Following Graham Moggipaldi’s look at James Hunt’s 1976 title triumph Octane Photo’s Craig Boon takes a look at his arch rival that year, Niki Lauda, and, in particular, the events of that year’s German GP.
With talk of safety doing the rounds in the paddock, and the threat of this being the last race held at the circuit, you would be forgiven in thinking not much has changed in 35 years at the Nürburgring.
Safety talk back then was of the totally inadequate standards of medical backup rather than the possibility of plexiglas fighter canopies, and the track was the 14-mile Nordshleiffe rather than its little cousin over the road, but just as today the F1 circus was in town and the drama was only just starting.
World Champion Niki Lauda was the campaigner in this case, rather than the Green Party, to have the race scrapped, but other drivers ignored him and, with 70’s machismo oozing, they went racing.
It would seem fate isn’t without a sense of irony, as early in the race Lauda’s car suffered what is now suspected to be a rear suspension failure and speared off the track into the Armco, bouncing back into the path of Harald Ertl. With nowhere to go the two cars came together at huge speed, causing Lauda’s Ferrari 312T2 to explode into ball of flames. Only with the intervention of Ertl (who had managed to get out of his wrecked car), Brett Lunger, Guy Edwards and Arturo Merzario, all of whom had stopped, was Niki pulled from the flaming wreckage.
The burning aluminum car and high octane fuel caused horrific scarring and lung damage to Lauda. Trapped conscious in the fire for what seemed like a lifetime, he eventually escaped and collapsed trackside, lapsing into a coma before he reached hospital. The situation was so grave that the last rites were read to the reigning world champion.

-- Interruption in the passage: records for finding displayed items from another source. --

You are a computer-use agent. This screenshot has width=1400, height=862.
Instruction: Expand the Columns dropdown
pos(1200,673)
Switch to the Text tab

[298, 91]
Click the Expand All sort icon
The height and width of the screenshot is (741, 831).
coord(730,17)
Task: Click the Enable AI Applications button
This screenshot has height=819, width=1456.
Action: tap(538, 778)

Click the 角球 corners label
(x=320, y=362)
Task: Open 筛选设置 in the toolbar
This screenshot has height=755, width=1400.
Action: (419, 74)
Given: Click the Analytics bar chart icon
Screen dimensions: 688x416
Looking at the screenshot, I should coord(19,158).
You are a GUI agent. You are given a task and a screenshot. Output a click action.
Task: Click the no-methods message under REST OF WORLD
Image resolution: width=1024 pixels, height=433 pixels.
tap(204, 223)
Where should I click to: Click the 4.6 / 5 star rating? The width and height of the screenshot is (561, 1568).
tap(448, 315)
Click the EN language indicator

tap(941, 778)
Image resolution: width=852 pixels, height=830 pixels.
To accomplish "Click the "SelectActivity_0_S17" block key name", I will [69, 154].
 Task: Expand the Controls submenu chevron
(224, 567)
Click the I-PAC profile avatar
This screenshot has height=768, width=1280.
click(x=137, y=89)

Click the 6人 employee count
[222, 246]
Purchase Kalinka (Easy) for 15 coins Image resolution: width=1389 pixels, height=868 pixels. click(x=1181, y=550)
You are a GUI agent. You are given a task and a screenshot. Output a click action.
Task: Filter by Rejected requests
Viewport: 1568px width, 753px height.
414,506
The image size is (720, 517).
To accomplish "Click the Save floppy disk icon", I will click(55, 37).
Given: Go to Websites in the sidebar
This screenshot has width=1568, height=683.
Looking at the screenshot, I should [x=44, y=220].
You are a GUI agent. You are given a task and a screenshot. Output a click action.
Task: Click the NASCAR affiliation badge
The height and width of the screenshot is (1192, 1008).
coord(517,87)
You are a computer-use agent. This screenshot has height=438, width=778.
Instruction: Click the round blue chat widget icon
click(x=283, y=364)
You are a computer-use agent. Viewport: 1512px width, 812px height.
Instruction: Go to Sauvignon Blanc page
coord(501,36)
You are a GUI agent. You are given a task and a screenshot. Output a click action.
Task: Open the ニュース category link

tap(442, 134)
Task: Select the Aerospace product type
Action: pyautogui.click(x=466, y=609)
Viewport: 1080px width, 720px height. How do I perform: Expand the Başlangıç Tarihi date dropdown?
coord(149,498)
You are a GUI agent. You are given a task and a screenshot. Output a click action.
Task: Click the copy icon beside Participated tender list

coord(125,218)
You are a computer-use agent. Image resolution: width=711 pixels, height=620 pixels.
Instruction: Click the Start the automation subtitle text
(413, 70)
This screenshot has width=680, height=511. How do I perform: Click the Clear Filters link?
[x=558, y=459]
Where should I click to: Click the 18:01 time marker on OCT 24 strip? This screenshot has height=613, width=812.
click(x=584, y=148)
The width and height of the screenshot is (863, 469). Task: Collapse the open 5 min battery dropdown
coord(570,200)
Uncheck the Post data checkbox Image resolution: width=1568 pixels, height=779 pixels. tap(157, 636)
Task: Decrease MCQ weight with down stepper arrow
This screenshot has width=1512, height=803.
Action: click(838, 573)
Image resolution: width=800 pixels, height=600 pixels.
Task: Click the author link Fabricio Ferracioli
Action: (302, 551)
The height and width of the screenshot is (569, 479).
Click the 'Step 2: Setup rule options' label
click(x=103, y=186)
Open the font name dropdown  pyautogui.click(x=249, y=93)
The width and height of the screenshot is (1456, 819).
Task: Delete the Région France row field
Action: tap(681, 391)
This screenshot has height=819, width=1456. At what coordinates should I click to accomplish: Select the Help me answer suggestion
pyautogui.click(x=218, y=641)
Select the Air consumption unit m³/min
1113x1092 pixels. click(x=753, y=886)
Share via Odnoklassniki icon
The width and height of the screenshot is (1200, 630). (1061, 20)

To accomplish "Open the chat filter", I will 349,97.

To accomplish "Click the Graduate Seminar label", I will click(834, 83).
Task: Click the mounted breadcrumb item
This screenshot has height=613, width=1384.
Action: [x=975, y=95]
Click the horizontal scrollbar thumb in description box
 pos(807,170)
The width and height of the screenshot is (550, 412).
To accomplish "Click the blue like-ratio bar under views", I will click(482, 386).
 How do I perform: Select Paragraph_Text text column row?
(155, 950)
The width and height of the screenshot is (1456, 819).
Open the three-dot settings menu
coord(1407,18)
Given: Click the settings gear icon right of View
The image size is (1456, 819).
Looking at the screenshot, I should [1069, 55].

Niki fought back, and with surgery (only to get his eyelids working again), returned to the cockpit just six weeks later. Heavily bandaged and full of pain killers, Lauda was up for the fight to retain his championship.
That fight came down to the last round of the year in Japan, in torrential rain. Lauda again protested that the race should be cancelled on safety grounds but was yet again ignored. To Ferrari’s fury he withdrew after 2 laps, effectively handing the championship to Hunt (who was not without his own dramas that weekend).
Leaving Ferrari in late 1977 under the cloud that sprang from his withdrawal from that race (not without clinching the championship again though), Lauda joined the Brabham team of a certain Mr.Ecclestone and raced on for another couple of years, eventually retiring to concentrate on his airline, Lauda Air.
This may seem a good point to end the story, but no: Niki wasn’t finished. Needing funds for his business he returned to the cockpit, this time for Ron Dennis’ McLaren team, taking another World Championship in 1984. He beat team-mate Alain Prost by the closest margin ever: half a point. That did it for Niki on the track, and soon after he hung up his race overalls for good.
In 1999 he was ousted from his own airline by then-majority stake holder Austrian Airlines. Still showing that same spirit he has exhibited all his life, he has come back again with a new airline called “Niki”.
Has he forever turned his back on F1? Not likely! He was a sometime advisor to Ferrari during the early nineties, and was also manager of the ill-fated Jaguar F1 team, who eventually sold out to F1 new boys Red Bull. Whatever happened to them?
Lauda meanwhile can now be found strolling around the paddock commentating for German channel RTL, and still lambasting just about anybody that he disagrees with (which to fair is a lot of people).
Never Say Die and always come back fighting! A true Formula One hero if ever there was one!